Greek & Roman Antiquities

The Tampa Museum of Art houses one of the finest selections of Greek and Roman antiquities in the southeastern United States. The Joseph Veach Noble Collection, purchased in 1986 from an important scholar and collector, forms the core of this collection. Known for its outstanding selection of painted Greek and south Italian pottery, Tampa’s holdings survey the material culture of the Mediterranean region from the Bronze Age to the Roman Imperial period.

With over 500 objects, the collection illustrates the types of artwork characteristic of ancient Greece, Italy and beyond: painted pottery; sculpture in marble, bronze, and terra cotta; personal ornaments of bronze and gold; struck bronze and silver coins; and a variety of ancient glass vessels as well as other items that illuminate interesting aspects of daily life. These works of art offer valuable insights into the societies that produced them. They vividly depict a complex interplay of beliefs and lifestyles, spanning thousands of years and forming the foundations of Western civilization.

Photography

The museum has over 2,149 photographs representing a wide variety of photographic techniques and formats: daguerreotype, albumen, salt, photogravure, stereographic, collotype, gelatin silver, carbon and chromogenic. Particular areas of strength include nineteenth-century photographs, especially expeditionary images related to Greece and Rome, and photography created after 1970.

The collection initially was established with an emphasis on photographs created by artists who stage, manipulate and otherwise transform their subject matter. Since then it has expanded to include examples by other important contemporary photographers. Examples include: Berenice Abbott, John Baldessari, Zeke Berman, Nancy Burson, Chuck Close, Eileen Cowin, Robert Doisneau, Robert Frank, Sally Gall, Phillippe Halsman, Bud Lee, Robert Mapplethorpe, Duane Michals, Abelardo Morell, Eliot Porter, Robert Rauschenberg, Sebastiao Salgado, Lucas Samaras, Andres Serrano, Cindy Sherman, Aaron Siskind, Sandy Skoglund, Jerry Uelsmann, Burk Uzzle, William Wegman, and Garry Winogrand.

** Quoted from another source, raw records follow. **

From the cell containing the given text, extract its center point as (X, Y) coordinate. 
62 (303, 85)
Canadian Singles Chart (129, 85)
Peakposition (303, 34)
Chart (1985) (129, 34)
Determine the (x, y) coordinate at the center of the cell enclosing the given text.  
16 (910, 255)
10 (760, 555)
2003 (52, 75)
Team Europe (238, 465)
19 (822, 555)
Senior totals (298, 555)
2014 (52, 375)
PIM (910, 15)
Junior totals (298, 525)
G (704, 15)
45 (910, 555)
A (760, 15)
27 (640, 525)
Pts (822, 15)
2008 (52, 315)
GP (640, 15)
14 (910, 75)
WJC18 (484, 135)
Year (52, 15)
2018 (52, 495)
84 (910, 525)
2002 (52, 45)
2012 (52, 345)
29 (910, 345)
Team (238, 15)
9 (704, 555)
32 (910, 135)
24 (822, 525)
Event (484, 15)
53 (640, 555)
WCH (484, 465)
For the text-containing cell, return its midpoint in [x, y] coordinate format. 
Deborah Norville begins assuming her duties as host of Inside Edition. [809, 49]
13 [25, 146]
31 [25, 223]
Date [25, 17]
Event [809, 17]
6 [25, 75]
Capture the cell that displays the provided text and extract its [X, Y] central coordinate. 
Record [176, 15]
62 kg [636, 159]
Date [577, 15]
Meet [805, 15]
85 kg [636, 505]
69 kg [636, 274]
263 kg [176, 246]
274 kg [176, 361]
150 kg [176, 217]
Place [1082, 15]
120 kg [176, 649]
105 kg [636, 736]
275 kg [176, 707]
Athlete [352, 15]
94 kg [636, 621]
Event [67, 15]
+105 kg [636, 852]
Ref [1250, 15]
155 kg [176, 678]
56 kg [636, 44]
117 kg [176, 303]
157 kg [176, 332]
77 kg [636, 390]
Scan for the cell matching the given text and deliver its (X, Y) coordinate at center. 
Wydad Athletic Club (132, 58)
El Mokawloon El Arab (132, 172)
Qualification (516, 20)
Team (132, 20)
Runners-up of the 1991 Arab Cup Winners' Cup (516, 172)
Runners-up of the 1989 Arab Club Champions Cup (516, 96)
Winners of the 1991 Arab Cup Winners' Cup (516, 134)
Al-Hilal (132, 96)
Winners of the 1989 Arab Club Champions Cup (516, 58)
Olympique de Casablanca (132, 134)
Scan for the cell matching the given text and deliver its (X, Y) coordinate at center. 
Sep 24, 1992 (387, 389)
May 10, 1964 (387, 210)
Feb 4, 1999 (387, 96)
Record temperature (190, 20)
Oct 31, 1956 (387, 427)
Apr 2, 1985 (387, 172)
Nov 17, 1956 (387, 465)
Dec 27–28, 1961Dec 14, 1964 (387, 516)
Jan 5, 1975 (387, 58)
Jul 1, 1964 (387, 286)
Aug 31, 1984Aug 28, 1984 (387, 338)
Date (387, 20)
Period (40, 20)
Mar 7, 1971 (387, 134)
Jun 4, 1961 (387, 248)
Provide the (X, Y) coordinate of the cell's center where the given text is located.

Part of the photography collection consists of works whose subject matter is exclusively related to archaeological excavations and classical imagery. These photographs were gifts from a single donor, William Knight Zewadski. This area of the collection serves as an impressive resource for the museum’s collection of antiquities and provides examples of many of the early techniques and practitioners of the late 19th and early 20th centuries. Examples include such artists as Felix Bohfils, Constantin Dimitris, Roger Fenton, Francis Frith, and Robert MacPerson. An endowment for photography provided by the Frank E. Duckwall endowment within the Community Foundation of Tampa Bay provides some of the means to build the collection.